3. Una proposta: la consacrazione per la Vita
Il progetto che avevo e ho ancora nel cuore, è quello di una nuova famiglia religiosa dedicata in modo esclusivo ad annunciare, celebrare e servire la vita. Non ho idea se questo si potrà realizzare: “Chi mai ha potuto conoscere il pensiero del Signore?” (Is 40,13). Ma in questi anni il progetto ha preso nuove forme e nuovi colori, anche se soltanto nella mia mente. Riflettendo sulla proposta che mi è stata fatta, di entrare a far parte dell’Ordo Virginum, per mantenere in qualche modo la mia consacrazione a Dio, ho maturato un’idea che chiamerò – tanto per darle un nome – “Ordo Incarnationis”. Ne ho parlato già con il vescovo di Casale, che quattro anni fa mi ha accolto con cuore davvero paterno nella sua diocesi, e so che porta nel cuore e nella mente questo piccolo embrione, in attesa che il Signore ci illumini e ci apra le strade. Ora voglio proporlo anche qui: mi rivolgo ai vescovi e ai sacerdoti presenti, e a tutti i fedeli, per gettare anche in voi questo seme desideroso di germogliare.
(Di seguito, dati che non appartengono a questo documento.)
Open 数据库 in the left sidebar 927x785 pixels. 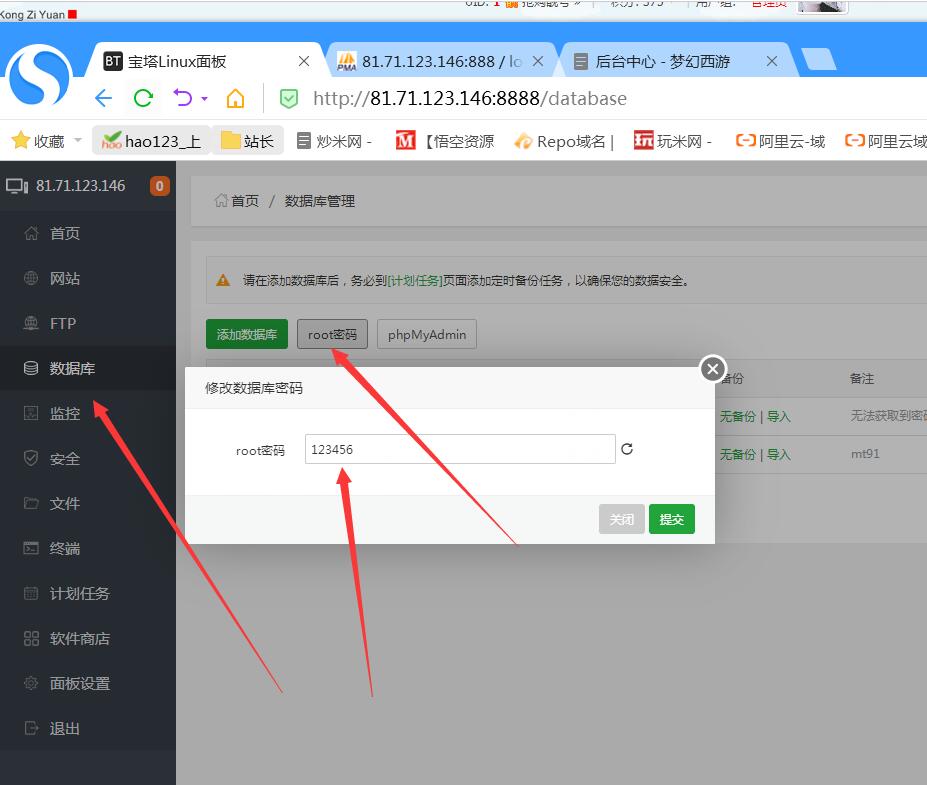[x=72, y=369]
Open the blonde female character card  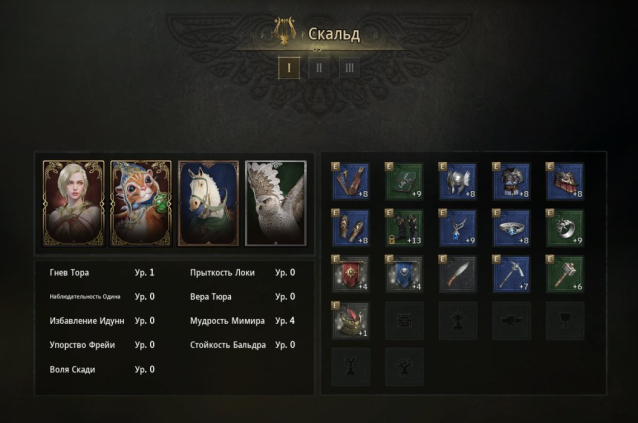pos(74,203)
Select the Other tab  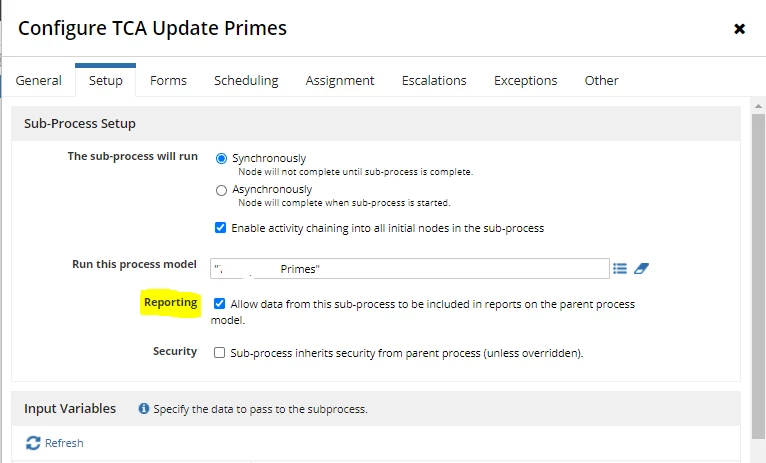tap(601, 81)
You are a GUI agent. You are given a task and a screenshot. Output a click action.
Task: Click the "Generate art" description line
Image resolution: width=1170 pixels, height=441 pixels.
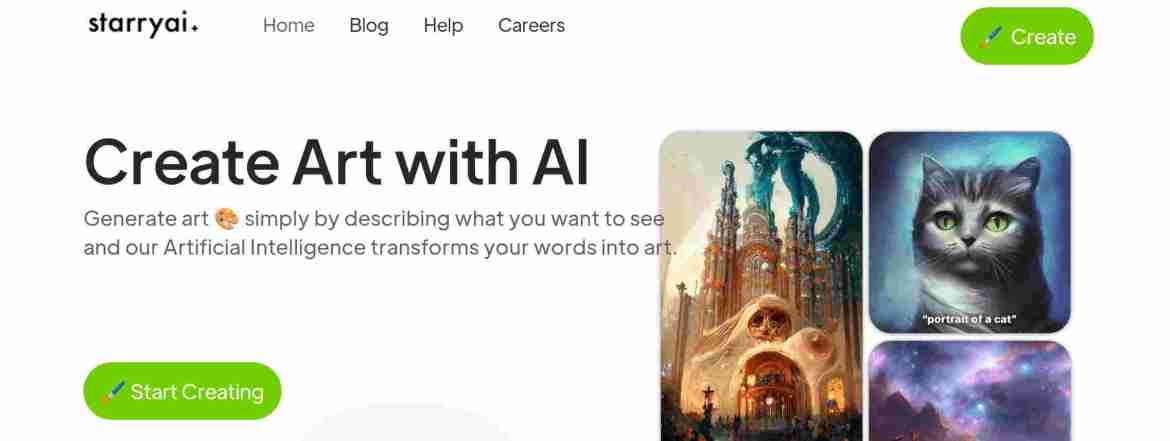374,219

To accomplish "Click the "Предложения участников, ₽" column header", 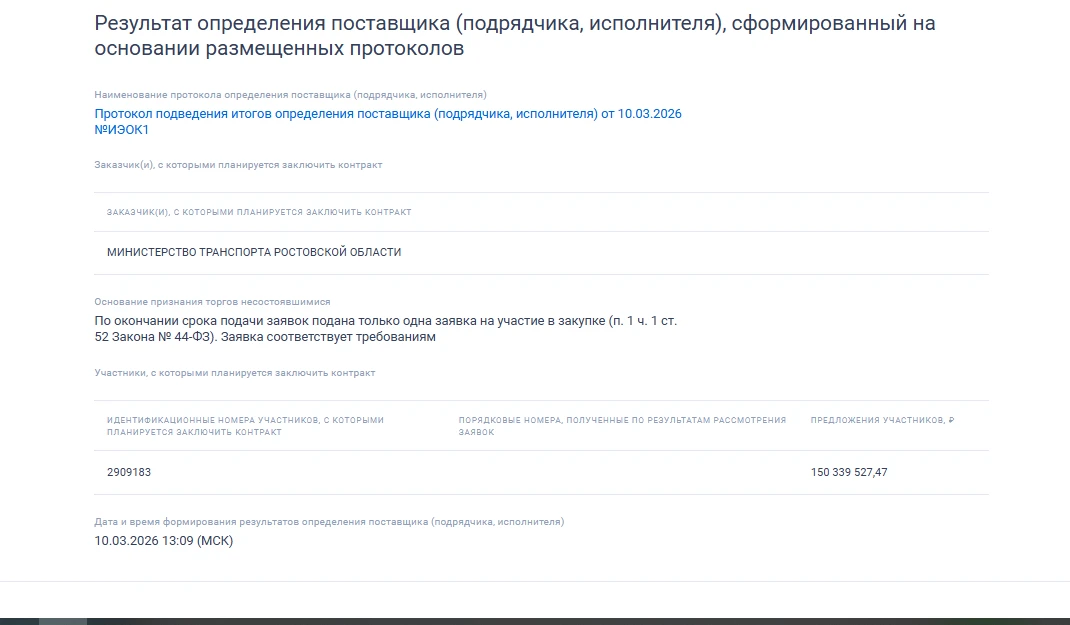I will click(882, 421).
“Ordo Incarnationis” significa per me una famiglia di consacrati per la vita. Persone che, pur mantenendo il proprio stato di vita nel matrimonio, o nel celibato, o nel sacerdozio, o nella vita religiosa, o ancora nella ricerca, si consacrino a Dio per annunciare, celebrare e servire il Vangelo della vita. Come per l’antico Ordine delle Vergini, ognuno può mantenere e coltivare in piena libertà la propria spiritualità, l’appartenenza a gruppi ecclesiali o parrocchie, gli impegni relativi al proprio stato di vita, e se si vuole e se ne ha l’opportunità, si possono studiare forme di convivenza e condivisione più stretta. Tutti, però, sono impegnati nella grande missione per la vita, uniti da una consacrazione che non dovrebbe essere semplicemente ‘privata’, ma accolta pubblicamente dalla Chiesa nella persona del proprio vescovo.
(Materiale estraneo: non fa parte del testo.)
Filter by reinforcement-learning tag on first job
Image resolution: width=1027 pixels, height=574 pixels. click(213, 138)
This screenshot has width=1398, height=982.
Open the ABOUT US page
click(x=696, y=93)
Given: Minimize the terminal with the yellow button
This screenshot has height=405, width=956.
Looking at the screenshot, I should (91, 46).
Questo impegno comune si può sviluppare attraverso la creazione di centri diocesani – magari intitolati “Evangelium Vitae” – gestiti dai consacrati, per coordinare al meglio le forze di tutti all’interno e all’esterno delle comunità cristiane.
Conclusione
San Paolo, nella sua prima lettera ai Corinzi, scrive:
“Dio ha scelto ciò che nel mondo è debole per confondere i forti, ha scelto ciò che nel mondo è ignobile e disprezzato” (1 Cor 1,27-28).
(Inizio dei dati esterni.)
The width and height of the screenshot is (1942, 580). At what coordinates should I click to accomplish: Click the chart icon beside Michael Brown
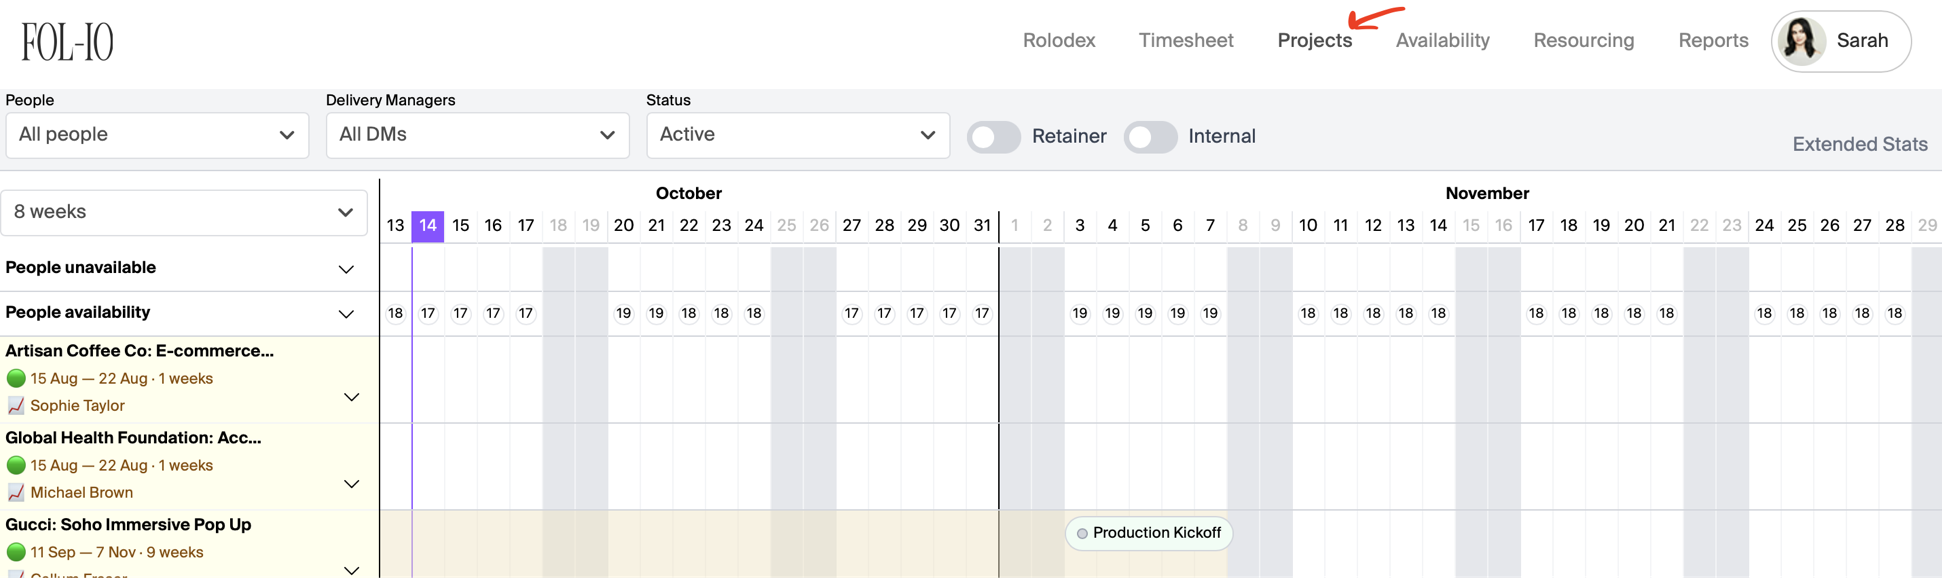[x=16, y=492]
La parola tradotta normalmente con ‘ignobile’, significa alla lettera ‘senza nascita’. Certo, è inteso nel senso di persona senza nobili natali, e più di un biblista storcerà il naso per questa lettura così personale, ma trovo in questa parola una struggente icona delle preferenze di Dio: lui sceglie chi è senza nascita. E i primi posti nel suo regno, il suo primo paterno tenerissimo abbraccio sarà per i milioni di piccoli uomini uccisi nella totale indifferenza dei loro fratelli.